Continue the Xavier Dolan interview below, picking up after its last question.

# START OF Excerpt provided

Sophie Monks Kaufman



Stephen Vuillemin

Xavier Dolan: ‘I’ve never experienced love as something calm and tender’

The mercurial Mommy writer/director talks candidly about love, life and superheroes.

Mommy is Xavier Dolan’s fifth feature film (following I Killed My Mother, Heartbeats, Laurence Anyways and Tom at the Farm) and is released in the UK on his 26th birthday. Set within a claustrophobic 1:1 frame, it charts the sometimes joyful, sometime abusive relationship between a mother and her wild teenage son. Consistent Cannes recognition has not neutralised Dolan’s obsession with raw and painful emotions. The Québécois auteur spoke to LWLies last October after just getting off a plane about the personal feelings of rage and unrequited love that seep into his films and make them so passionate.

LWLies: There’s a lot of love in all of your films but also a lot of spite. For you, what’s the connection between those two emotions?

Dolan: A lot of love and a lot of what?


What’s ‘spite’? How do you write that?

S-P-I-T-E. It’s like cattiness.

I didn’t know that. Sorry.

That’s okay. I’ll put it another way. There’s a lot of love but characters probe each other’s weak points. It’s not just nurturing love.

There’s attack in there. It’s aggressive love.

Can you explain how you’ve come to this vision of love as being aggressive?

# END OF Excerpt provided
# START OF Data excerpt

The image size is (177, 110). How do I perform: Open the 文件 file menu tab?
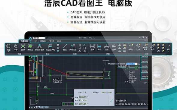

# END OF Data excerpt

Answer:
I’ve almost never experienced love as something that was really calm and tender and peaceful and beautiful. It’s always been intense and emotional and aggressive – maybe even abusive. It’s always been these impossible stories of unrequited feelings and chasing people for years, and I’m only 25 so my conception of love is very dramatical. I think that sort of love is also very cinematic. We could sit in front of people calmly – and I don’t want to say boringly because that would be contemptuous – loving each other without any form of problematic for two hours but what would be the movie? That’s part of the answer but I don’t know. I’ve never asked myself the question.

That’s a good answer especially as you’re jet-lagged.

I am, completely, and I didn’t get to sleep. Normally I always sleep. It didn’t work this time. I had all my sleeping pills. It didn’t work. Not one minute. It’s a night flight. You’re supposed to sleep so that when you wake up in another country you’re like, ‘Oh my god! It’s like I just had a solid night of sleep!’ Anyway, it didn’t work.

So are you in survival mode now?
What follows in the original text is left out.